Your instructions:
Write out the stretch of lines below that begins at the line with "Instruction: Edit the Refresh URL text box" and ends at the line with "Viewport: 567px width, 468px height.", including both, exactly as given and nothing more.

------------------------------

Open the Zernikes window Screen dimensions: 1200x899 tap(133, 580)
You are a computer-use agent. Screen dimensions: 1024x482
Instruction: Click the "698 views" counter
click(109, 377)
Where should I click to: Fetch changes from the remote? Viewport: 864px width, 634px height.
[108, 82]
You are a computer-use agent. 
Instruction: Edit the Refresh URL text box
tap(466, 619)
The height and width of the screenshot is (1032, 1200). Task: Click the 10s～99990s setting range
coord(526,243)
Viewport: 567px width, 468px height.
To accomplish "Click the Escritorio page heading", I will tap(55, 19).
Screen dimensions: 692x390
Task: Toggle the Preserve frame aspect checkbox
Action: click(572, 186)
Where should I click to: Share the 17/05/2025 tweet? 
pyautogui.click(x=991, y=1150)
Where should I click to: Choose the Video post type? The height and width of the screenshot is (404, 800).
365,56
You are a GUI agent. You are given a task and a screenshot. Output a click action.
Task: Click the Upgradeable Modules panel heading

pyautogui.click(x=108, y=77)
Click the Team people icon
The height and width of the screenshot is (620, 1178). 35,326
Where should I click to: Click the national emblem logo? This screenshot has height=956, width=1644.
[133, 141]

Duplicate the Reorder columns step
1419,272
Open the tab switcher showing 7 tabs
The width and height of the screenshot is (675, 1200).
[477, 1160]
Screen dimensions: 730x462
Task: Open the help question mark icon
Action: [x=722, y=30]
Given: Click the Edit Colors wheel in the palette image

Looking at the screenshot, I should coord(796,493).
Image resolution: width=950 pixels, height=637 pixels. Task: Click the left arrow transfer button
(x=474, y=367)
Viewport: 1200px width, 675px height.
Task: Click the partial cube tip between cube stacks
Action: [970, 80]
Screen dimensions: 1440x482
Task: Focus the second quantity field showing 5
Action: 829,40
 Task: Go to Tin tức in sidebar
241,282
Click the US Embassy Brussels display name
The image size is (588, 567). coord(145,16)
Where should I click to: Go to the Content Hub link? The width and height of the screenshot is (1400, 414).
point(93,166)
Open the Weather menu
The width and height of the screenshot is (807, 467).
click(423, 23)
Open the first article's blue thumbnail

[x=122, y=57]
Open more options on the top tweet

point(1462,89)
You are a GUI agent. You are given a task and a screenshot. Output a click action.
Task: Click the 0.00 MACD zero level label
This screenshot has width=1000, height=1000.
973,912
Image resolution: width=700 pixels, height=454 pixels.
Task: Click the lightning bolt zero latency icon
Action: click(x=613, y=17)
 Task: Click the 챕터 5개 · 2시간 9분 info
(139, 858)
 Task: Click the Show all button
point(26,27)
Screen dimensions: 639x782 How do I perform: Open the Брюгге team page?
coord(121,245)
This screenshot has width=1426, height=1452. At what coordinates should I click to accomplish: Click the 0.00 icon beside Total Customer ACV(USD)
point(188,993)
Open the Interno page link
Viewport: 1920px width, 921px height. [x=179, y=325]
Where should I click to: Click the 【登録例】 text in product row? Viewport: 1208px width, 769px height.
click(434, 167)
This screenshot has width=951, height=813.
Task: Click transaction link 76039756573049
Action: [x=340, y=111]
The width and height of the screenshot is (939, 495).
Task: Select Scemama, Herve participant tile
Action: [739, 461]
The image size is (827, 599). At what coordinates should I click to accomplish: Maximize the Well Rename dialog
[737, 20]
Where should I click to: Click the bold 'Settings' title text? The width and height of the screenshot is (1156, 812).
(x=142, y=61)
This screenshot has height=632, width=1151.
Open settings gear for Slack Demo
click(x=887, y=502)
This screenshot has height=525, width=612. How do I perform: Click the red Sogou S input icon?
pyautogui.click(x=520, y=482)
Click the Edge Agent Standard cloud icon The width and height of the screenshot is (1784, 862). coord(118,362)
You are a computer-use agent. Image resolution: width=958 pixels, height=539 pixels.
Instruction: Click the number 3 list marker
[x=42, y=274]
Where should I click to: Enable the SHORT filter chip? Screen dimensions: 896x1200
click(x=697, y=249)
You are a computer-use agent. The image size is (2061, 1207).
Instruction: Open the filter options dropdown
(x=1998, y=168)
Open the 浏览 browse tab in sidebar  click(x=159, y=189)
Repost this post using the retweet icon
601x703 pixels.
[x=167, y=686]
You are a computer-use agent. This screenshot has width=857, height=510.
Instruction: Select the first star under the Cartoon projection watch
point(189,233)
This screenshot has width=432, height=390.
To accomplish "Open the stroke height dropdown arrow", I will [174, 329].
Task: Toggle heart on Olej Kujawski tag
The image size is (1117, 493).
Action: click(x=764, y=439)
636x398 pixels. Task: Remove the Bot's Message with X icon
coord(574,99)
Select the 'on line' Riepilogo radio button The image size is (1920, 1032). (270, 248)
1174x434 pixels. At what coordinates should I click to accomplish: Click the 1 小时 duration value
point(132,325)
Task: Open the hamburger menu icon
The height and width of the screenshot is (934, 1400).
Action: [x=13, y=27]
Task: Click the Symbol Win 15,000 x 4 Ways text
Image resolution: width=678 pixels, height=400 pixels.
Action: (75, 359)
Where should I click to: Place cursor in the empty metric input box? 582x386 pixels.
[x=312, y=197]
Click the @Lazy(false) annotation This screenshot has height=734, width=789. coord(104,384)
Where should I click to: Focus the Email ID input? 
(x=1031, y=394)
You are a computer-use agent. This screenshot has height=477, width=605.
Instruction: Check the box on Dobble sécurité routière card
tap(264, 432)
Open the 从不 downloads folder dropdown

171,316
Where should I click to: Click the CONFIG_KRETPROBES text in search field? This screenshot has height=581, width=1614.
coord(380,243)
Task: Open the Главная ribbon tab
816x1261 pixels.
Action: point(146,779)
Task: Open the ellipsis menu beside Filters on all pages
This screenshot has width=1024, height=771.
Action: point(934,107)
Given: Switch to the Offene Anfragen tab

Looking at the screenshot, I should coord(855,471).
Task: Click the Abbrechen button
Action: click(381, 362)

------------------------------

Reply to the exercise:
Instruction: Edit the Refresh URL text box
tap(466, 619)
The height and width of the screenshot is (1032, 1200). Task: Click the 10s～99990s setting range
coord(526,243)
Viewport: 567px width, 468px height.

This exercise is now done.